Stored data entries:
=== Begin Enclosure ===

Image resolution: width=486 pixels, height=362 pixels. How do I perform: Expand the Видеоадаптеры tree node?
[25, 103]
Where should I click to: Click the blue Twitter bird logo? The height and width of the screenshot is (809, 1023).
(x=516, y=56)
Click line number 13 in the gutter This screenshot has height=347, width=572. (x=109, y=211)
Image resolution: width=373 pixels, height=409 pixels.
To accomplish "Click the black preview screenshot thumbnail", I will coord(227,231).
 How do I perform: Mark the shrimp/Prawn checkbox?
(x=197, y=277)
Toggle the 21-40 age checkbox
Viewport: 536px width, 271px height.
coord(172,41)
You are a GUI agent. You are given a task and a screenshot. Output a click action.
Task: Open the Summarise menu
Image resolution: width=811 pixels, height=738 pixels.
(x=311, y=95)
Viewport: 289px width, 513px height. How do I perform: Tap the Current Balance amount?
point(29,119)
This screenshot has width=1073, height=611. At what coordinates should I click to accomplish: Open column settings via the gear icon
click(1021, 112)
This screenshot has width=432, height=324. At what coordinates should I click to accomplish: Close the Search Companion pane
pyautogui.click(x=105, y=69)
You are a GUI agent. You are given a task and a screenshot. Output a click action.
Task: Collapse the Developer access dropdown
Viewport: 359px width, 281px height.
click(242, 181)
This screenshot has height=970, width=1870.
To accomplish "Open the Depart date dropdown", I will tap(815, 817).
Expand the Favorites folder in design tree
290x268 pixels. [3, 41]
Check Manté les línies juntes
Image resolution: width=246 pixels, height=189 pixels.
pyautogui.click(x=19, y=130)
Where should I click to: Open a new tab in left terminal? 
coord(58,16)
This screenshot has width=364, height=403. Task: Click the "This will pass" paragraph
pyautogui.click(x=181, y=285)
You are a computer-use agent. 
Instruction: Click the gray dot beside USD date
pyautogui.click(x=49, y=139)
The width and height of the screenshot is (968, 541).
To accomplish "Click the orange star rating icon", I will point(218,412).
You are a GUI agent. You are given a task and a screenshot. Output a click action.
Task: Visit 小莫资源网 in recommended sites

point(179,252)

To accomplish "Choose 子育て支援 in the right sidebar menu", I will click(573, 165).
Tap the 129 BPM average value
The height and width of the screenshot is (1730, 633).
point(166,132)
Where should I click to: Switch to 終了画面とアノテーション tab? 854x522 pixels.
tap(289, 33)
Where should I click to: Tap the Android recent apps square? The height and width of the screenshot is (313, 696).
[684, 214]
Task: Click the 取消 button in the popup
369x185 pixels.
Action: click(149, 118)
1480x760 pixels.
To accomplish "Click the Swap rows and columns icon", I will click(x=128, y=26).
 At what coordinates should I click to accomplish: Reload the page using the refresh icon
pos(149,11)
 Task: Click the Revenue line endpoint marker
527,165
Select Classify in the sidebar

=== End Enclosure ===

* _Work instructions_
Which lines of the entries above contain the word "menu"? Copy each of them.

* _Solution to this task_
Task: Open the Summarise menu
To accomplish "Choose 子育て支援 in the right sidebar menu", I will click(573, 165).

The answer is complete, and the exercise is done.